TASK GOAL = Please copy out every line in the records below that includes the word "computer".
——
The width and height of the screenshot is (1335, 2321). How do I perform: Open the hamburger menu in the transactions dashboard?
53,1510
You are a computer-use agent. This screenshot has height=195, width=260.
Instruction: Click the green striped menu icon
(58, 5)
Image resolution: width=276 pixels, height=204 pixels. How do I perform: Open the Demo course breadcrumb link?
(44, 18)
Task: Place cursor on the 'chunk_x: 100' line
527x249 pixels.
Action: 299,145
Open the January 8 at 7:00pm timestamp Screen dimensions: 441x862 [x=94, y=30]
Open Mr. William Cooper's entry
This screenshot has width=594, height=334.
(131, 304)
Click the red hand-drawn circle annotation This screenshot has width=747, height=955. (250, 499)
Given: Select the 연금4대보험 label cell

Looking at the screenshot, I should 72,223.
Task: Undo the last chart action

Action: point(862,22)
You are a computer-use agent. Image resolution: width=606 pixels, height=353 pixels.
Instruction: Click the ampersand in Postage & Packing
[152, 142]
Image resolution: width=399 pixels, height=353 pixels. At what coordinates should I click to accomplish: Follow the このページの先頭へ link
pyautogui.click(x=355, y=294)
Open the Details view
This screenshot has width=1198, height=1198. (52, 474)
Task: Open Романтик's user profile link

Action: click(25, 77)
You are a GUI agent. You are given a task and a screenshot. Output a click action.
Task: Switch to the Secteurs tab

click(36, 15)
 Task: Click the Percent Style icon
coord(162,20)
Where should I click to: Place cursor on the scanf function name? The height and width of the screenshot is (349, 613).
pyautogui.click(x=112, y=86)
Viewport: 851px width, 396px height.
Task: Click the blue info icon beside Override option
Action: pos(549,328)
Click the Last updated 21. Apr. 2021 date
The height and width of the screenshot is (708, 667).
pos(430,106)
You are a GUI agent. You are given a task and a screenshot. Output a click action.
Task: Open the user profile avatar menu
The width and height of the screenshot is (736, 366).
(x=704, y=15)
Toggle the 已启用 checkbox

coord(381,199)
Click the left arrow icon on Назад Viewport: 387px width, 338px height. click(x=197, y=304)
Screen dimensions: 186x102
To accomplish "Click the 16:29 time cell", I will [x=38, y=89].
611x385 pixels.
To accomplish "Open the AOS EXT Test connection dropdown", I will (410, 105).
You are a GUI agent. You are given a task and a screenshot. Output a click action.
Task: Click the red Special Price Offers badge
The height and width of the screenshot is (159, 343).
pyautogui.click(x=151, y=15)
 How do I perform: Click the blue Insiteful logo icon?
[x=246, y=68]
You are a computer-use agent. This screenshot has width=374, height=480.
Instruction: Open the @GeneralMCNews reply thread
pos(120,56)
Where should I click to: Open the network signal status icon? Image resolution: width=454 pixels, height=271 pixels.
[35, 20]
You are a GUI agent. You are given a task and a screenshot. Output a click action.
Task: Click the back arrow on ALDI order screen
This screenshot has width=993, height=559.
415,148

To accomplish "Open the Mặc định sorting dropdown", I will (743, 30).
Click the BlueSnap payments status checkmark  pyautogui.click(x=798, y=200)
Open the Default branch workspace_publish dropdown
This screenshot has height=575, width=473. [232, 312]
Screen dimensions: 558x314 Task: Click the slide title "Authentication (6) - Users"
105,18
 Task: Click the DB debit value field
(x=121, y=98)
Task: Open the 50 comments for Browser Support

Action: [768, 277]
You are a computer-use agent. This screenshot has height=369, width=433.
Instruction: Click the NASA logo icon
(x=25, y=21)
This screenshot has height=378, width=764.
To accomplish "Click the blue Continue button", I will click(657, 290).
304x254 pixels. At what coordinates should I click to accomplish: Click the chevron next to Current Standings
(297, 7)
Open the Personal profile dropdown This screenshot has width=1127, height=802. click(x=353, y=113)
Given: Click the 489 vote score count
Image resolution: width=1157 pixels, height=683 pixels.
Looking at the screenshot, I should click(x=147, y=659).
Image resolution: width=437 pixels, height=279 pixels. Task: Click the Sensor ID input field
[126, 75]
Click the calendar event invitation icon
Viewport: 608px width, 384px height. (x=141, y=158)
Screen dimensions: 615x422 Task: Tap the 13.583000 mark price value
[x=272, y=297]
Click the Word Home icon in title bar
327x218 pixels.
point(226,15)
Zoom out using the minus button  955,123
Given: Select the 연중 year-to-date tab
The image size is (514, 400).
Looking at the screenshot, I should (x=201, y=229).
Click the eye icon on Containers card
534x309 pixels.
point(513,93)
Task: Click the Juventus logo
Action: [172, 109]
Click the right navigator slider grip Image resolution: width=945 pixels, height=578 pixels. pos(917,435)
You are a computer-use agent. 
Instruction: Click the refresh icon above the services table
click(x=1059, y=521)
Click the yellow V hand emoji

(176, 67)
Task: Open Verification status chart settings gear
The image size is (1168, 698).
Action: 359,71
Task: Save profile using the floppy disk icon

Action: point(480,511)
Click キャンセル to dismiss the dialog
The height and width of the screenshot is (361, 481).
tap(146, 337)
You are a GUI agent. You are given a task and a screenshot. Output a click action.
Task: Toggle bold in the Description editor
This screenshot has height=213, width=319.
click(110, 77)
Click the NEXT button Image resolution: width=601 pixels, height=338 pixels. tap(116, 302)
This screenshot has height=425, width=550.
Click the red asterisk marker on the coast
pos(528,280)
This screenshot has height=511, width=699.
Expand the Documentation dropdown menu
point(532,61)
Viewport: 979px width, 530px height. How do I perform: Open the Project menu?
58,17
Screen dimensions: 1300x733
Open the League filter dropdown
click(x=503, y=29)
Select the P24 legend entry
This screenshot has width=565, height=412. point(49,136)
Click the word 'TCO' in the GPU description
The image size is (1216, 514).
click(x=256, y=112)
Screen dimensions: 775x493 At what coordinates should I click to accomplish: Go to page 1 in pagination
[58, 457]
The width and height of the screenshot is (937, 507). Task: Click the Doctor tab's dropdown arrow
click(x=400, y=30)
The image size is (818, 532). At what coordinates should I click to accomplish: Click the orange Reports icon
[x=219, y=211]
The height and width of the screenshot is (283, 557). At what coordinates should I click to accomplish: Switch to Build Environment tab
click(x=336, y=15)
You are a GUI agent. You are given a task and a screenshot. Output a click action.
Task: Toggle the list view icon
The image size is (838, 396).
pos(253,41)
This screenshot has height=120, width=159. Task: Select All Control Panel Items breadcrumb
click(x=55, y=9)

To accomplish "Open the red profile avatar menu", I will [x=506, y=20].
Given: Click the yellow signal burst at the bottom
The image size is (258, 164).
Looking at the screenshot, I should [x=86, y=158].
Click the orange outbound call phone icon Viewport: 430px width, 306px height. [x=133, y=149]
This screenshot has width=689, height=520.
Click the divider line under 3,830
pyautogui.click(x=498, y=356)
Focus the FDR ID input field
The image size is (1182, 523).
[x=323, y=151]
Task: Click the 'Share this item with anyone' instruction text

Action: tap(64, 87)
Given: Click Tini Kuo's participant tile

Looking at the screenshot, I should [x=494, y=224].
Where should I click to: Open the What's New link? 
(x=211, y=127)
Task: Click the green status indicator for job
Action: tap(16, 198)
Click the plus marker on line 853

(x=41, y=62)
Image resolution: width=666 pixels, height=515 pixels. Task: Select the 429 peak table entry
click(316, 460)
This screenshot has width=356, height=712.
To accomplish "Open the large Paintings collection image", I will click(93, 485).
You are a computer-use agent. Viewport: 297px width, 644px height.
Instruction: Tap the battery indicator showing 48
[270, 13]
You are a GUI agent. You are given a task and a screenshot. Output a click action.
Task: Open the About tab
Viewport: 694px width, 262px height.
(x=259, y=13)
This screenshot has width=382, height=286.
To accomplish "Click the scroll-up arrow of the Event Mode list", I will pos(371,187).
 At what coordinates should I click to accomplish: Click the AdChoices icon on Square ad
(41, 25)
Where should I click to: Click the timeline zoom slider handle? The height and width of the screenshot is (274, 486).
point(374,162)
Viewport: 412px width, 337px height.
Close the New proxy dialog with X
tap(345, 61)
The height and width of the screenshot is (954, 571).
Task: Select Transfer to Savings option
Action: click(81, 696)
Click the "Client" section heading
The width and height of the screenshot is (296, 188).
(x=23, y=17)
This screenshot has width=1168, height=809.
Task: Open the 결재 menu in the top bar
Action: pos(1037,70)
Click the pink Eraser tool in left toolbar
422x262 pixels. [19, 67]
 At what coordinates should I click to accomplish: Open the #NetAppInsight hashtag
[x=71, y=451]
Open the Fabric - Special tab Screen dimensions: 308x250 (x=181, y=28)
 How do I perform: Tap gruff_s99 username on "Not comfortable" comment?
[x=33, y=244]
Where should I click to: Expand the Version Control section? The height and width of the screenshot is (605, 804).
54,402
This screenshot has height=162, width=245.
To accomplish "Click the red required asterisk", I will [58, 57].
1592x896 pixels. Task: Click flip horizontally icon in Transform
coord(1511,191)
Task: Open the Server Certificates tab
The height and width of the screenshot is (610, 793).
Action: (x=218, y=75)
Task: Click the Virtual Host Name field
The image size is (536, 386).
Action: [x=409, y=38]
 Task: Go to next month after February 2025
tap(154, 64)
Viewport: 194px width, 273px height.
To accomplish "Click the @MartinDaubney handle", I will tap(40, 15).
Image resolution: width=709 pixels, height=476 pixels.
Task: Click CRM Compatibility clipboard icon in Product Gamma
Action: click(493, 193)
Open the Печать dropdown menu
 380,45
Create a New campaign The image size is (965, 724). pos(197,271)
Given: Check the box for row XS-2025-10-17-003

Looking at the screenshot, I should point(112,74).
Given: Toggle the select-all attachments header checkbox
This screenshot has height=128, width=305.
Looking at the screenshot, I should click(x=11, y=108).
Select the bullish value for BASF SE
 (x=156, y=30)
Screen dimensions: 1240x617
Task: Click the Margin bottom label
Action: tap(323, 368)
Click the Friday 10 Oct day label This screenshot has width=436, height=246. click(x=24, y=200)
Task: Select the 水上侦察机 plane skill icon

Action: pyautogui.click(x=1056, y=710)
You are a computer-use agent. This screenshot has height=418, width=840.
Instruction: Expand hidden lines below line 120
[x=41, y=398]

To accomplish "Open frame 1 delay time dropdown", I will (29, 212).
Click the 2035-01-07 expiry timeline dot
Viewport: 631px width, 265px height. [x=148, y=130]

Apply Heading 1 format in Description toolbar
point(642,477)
——
TASK SOLUTION =
You are a computer-use agent. This screenshot has height=195, width=260.
You are a computer-use agent. Image resolution: width=606 pixels, height=353 pixels.
You are a computer-use agent. This screenshot has width=374, height=480.
You are a computer-use agent. This screenshot has height=369, width=433.
You are a computer-use agent. 
You are a computer-use agent. Viewport: 297px width, 644px height.
You are a computer-use agent. This screenshot has height=418, width=840.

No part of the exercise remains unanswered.